Restate the data exactly as given and keep the pictures out.
'''
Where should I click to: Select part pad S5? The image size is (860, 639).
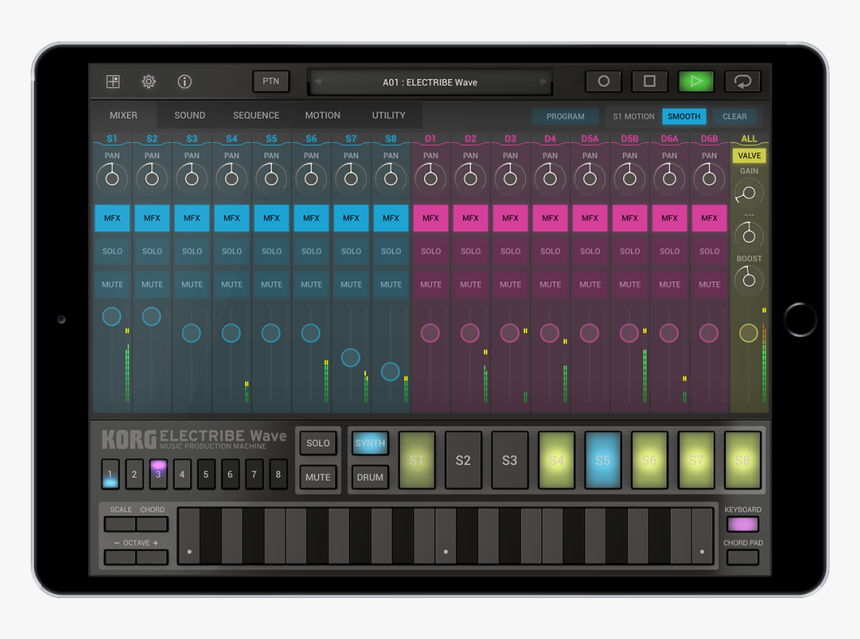(602, 460)
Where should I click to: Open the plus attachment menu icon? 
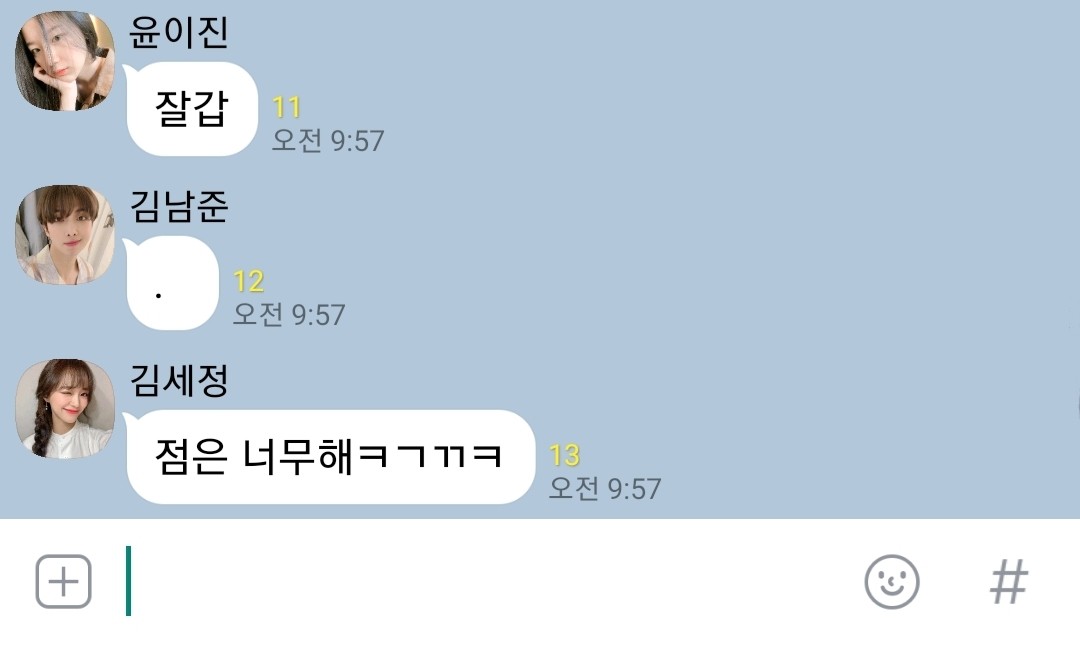[63, 582]
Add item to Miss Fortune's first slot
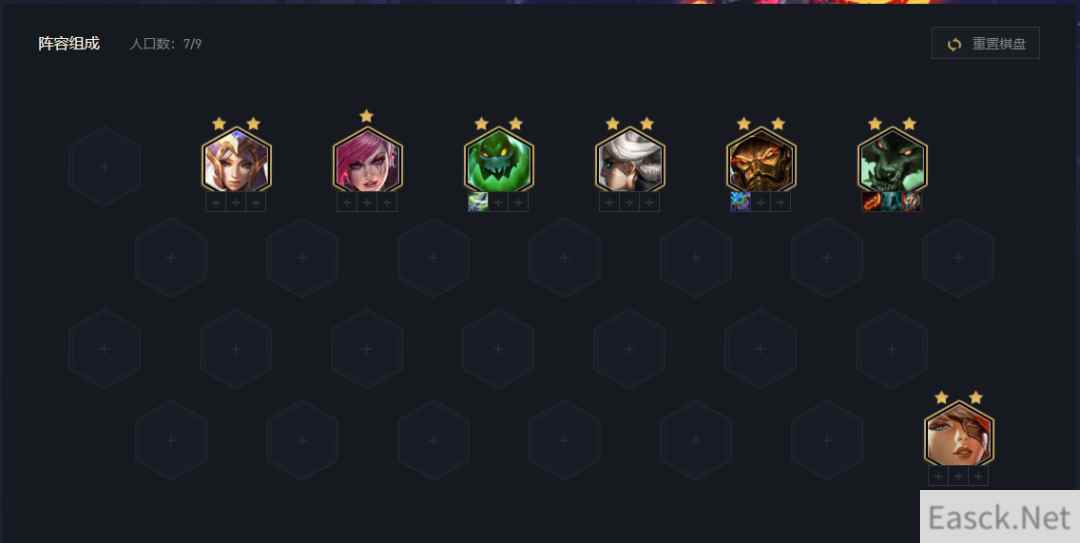The width and height of the screenshot is (1080, 543). [x=938, y=476]
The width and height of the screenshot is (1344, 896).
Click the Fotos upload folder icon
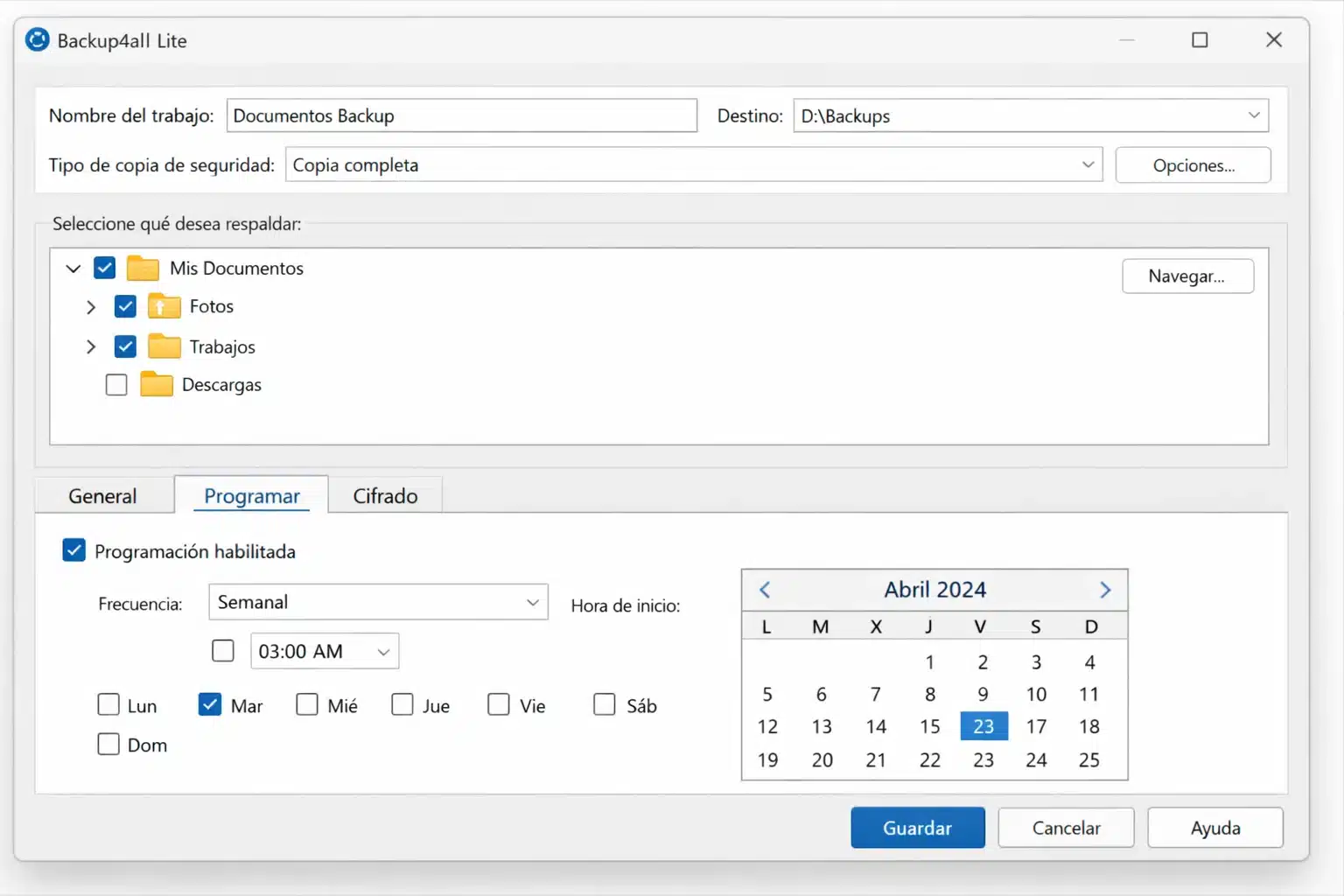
'''
### RESULT
Where should I click to: Select part pad S5? The image size is (860, 639).
(602, 460)
Where should I click to: Open the plus attachment menu icon? 
[63, 582]
Add item to Miss Fortune's first slot
The width and height of the screenshot is (1080, 543). [x=938, y=476]
The width and height of the screenshot is (1344, 896).
Click the Fotos upload folder icon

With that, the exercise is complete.